Keywords: Hard drives, Technical, Testing

In short, we started seeing dramatically fewer drive errors after running read/write testing of drives before putting them into production.

As I mentioned in my previous post (linked above), we run fairly long-running tests (around a week with 500GB drives) before using them. However, in my experience this is fairly unusual -- it's rare that I run into others that do similar levels of testing. Even for RAID systems (all the systems we deploy these days are using RAID), reduced errors in production save time and attention.

We started doing these tests because we were finding that maybe one in 5 or 10 drives would report sporadic read errors, but when we replaced the drive and ran a badblocks on the removed drive it was showing no problems.
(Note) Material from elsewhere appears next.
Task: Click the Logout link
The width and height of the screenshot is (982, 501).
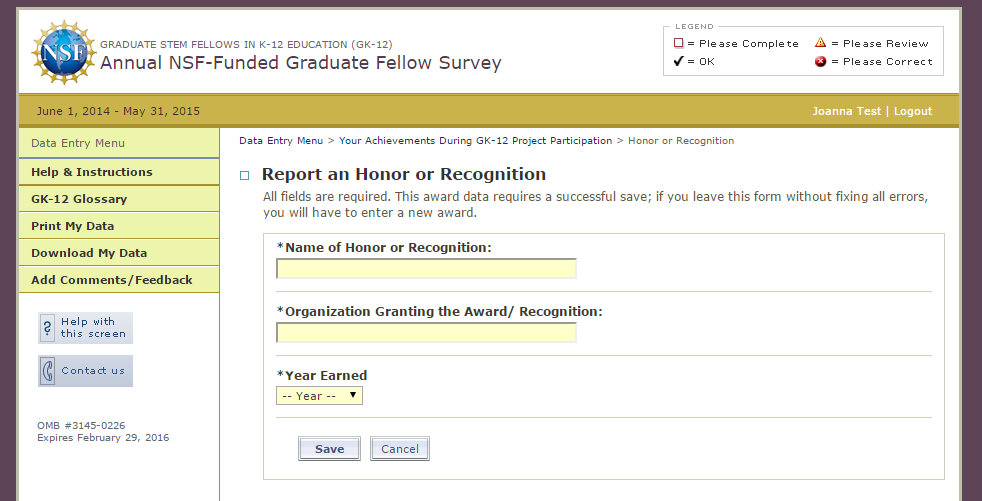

I theorized that there might be some marginal areas of the discs, perhaps from production, perhaps from shipping, I don't know. These areas of the disc were good enough to be written to, but then after some fairly short time the data there could not be read again because of bit-rot.

Once I started doing the read/write badblocks testing, writing and then verifying the full disc 20 to 40 times, we found that these issues basically stopped showing up in production.
(go to article | 3 Comments)


(Tuesday September 16, 2008 at 23:22) Sean Reifschneider
Subject: What's the deal with Hitachi drives lately?
Keywords: Hard drives, Hitachi, Technical

As many of you who know me are aware, I've been a pretty big advocate or IBM/Hitachi drives for a very long time. I've probably deployed around 500 of them over the years, and had a very low failure rate, and when I have had problems IBM and more recently Hitachi have been extremely helpful. Even the drives that brought about the "Death Star" nick-name I had almost no problems.

However, over the last 45 days we've been trying to work with Hitachi to try to resolve some problems and have had basically zero luck making any progress. We've given Hitachi quite a bit of time to provide some information on this, but so far have basically made no progress with them. I wanted to open up the discussion to other to see if others were seeing similar results, or perhaps it's just the level of testing we do, and nobody else is doing this testing.

In short, we test all drives before we put them into production by using a read/write badblocks test. We've done this for probably 5 to 7 years as part of our standard hardware burn-in. No hard drive goes into our managed hosting facility without going through 4 to 7 days of full read/write testing.

With our most recent batch of 500GB drives (part number 0A35415), the labels say "May 2008", we started seeing errors during the burn in. And I'm not talking about one drive, I'm talking about 22 tested drives out of 2 different 20-packs of drives, tested on 4 different systems with different controllers, all of which did not report errors when testing drives from older batches.

Have you seen similar problems with recent Hitachi drives? What sort of testing do you do of new drives, would you have even noticed? Read on for more details of what we've been seeing, including information on how to do your own testing.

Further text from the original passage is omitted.